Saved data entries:
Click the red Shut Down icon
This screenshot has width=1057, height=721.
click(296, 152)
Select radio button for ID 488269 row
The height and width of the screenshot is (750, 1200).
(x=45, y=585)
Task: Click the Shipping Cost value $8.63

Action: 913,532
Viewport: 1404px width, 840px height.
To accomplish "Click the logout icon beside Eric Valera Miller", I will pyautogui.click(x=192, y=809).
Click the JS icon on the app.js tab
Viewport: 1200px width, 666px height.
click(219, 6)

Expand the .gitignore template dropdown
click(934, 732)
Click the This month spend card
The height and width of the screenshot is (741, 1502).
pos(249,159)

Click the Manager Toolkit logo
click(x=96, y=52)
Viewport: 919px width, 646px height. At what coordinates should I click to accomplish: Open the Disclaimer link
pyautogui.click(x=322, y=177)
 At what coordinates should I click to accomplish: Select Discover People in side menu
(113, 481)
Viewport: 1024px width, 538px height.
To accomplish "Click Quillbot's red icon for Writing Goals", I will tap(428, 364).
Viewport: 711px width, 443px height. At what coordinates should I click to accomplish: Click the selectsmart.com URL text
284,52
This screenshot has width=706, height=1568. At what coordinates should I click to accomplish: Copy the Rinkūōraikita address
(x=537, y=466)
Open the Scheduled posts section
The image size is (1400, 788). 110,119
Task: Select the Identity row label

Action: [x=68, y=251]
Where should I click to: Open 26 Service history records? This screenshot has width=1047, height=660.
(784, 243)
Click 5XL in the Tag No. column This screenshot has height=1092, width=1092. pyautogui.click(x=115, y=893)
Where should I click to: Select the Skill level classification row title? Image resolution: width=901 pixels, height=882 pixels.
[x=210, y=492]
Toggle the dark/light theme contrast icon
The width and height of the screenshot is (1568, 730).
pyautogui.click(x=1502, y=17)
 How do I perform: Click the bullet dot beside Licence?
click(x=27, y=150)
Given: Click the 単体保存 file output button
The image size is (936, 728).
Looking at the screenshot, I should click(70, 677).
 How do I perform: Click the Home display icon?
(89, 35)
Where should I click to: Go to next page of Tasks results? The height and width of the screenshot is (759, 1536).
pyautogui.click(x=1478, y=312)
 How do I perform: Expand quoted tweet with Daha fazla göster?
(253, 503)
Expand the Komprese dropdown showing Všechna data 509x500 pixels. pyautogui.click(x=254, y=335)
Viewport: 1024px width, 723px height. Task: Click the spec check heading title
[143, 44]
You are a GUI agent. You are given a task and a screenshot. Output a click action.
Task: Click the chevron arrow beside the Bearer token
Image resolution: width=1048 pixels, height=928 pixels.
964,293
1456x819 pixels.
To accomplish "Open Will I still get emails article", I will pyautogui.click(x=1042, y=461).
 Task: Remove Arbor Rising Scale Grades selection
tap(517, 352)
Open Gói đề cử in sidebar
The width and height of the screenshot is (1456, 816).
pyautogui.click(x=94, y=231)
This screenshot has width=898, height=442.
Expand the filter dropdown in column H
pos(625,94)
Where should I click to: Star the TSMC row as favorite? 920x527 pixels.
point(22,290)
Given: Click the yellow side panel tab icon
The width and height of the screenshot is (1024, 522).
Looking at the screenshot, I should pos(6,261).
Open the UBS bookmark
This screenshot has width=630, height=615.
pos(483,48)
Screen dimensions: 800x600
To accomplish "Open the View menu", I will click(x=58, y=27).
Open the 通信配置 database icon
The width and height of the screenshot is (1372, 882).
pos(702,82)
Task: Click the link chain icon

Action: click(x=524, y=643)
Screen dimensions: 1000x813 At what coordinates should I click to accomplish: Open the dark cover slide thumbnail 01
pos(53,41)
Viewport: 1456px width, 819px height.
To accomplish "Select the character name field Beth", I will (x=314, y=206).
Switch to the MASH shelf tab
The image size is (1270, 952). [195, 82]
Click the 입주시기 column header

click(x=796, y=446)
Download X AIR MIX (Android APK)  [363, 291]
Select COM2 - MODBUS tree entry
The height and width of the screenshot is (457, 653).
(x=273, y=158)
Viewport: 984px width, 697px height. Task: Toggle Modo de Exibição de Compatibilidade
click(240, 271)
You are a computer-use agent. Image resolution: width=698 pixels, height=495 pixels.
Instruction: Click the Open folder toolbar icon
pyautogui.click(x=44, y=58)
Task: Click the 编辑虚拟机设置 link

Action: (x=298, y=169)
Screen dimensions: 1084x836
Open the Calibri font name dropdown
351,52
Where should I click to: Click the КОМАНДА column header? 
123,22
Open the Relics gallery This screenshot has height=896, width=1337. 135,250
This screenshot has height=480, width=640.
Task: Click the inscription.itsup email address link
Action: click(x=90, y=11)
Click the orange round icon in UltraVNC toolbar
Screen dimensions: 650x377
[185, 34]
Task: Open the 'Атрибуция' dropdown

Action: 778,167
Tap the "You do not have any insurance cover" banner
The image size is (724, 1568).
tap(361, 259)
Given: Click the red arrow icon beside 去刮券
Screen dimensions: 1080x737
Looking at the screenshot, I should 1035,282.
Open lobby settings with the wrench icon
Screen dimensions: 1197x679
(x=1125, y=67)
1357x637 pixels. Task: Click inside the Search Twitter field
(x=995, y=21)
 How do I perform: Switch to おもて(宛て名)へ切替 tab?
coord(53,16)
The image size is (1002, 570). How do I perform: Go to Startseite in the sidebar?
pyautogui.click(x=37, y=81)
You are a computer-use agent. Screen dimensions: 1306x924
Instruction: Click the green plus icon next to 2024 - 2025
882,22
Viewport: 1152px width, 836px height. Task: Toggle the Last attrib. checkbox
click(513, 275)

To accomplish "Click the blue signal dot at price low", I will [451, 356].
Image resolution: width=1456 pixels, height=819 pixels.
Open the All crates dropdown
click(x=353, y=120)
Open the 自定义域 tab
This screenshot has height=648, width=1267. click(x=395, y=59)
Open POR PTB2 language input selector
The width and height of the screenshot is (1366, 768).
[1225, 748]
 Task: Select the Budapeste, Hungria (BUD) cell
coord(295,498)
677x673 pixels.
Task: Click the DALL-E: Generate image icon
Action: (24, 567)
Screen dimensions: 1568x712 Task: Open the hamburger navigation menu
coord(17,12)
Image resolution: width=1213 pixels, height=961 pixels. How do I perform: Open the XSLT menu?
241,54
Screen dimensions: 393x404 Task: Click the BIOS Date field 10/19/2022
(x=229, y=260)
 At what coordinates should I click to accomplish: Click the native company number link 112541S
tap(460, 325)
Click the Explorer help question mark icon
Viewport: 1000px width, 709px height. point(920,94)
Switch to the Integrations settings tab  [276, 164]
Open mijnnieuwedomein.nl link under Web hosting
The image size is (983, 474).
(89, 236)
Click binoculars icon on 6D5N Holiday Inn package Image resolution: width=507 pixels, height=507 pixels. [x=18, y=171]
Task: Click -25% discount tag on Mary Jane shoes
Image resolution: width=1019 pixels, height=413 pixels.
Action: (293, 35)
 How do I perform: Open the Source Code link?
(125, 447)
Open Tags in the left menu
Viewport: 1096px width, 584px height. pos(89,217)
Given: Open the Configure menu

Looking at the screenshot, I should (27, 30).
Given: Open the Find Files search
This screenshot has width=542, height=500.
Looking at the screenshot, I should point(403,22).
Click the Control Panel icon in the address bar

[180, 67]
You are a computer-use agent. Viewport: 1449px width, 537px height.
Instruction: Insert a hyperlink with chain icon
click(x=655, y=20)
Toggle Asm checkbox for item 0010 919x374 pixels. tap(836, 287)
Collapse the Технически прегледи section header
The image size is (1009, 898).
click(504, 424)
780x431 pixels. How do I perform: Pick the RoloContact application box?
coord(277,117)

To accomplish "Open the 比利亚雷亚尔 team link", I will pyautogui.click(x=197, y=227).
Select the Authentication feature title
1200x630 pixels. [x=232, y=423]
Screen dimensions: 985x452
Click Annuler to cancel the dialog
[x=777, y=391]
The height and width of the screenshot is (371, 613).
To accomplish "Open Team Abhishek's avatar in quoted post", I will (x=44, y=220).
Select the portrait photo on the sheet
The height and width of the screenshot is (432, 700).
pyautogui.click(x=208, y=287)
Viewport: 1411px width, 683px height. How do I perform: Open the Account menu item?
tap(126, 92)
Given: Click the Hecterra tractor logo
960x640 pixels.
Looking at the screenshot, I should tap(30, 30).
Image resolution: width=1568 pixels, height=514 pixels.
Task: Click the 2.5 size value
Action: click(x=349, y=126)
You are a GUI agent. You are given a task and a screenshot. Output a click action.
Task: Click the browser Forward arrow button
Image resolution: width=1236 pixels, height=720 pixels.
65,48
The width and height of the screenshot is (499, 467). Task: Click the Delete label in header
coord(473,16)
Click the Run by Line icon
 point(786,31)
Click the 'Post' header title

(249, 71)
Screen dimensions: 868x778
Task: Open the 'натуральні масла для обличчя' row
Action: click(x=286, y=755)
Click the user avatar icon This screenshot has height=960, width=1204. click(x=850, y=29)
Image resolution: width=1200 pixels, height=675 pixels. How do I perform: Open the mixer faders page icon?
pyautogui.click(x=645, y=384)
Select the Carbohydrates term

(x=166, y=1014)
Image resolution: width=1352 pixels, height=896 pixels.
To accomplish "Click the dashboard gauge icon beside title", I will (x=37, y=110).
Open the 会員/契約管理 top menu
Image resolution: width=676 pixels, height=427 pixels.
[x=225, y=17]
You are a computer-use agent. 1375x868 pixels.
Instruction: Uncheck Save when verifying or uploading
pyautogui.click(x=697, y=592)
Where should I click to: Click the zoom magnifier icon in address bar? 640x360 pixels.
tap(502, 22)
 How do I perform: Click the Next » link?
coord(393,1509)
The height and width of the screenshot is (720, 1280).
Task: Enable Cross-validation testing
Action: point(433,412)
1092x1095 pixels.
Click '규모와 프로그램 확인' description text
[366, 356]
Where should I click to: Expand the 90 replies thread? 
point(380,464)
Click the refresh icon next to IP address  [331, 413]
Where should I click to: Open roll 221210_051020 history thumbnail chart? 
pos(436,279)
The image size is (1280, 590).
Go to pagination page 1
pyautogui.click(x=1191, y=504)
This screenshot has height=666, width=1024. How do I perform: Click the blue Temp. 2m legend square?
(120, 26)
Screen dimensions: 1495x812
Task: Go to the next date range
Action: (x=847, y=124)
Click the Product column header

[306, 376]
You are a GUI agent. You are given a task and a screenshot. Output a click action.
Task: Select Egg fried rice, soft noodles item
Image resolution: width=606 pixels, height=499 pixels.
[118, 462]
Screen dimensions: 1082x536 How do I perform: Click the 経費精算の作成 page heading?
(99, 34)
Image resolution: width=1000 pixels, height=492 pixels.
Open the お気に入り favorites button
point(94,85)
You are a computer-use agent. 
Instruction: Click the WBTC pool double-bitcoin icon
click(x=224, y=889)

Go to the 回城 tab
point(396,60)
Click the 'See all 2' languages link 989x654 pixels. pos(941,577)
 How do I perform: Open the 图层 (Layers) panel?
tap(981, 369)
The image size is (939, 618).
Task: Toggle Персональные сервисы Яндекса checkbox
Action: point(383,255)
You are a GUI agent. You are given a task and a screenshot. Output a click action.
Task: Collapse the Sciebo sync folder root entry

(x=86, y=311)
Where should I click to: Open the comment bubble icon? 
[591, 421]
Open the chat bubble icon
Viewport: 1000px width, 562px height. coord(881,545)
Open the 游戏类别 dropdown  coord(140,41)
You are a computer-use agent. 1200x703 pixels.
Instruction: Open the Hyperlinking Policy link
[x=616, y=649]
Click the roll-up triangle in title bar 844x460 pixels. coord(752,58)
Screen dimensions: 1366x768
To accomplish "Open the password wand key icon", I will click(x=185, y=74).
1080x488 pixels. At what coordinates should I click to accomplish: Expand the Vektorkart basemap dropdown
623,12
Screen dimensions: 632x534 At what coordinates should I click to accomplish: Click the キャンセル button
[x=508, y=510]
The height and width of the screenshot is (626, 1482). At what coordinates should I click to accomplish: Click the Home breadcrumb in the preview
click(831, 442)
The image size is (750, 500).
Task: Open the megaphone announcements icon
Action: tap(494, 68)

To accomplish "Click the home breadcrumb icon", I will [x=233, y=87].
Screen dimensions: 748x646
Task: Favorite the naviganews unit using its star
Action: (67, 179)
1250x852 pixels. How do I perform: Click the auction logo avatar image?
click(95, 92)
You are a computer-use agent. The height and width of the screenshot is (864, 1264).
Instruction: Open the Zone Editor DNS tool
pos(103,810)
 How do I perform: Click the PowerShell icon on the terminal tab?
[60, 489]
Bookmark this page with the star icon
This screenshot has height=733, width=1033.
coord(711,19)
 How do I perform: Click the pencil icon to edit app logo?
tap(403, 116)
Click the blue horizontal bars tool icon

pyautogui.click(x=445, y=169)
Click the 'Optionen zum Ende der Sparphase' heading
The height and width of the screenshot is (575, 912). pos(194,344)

▸ **Work to complete**
Whenever "computer" occurs in a line of the entries, copy that line.

▸ **Written solution**
You are a computer-use agent. Image resolution: width=698 pixels, height=495 pixels.
You are a computer-use agent. Screen dimensions: 1306x924
You are a computer-use agent. Viewport: 1449px width, 537px height.
You are a computer-use agent. 1375x868 pixels.
You are a computer-use agent. 
You are a computer-use agent. 1200x703 pixels.
You are a computer-use agent. The height and width of the screenshot is (864, 1264).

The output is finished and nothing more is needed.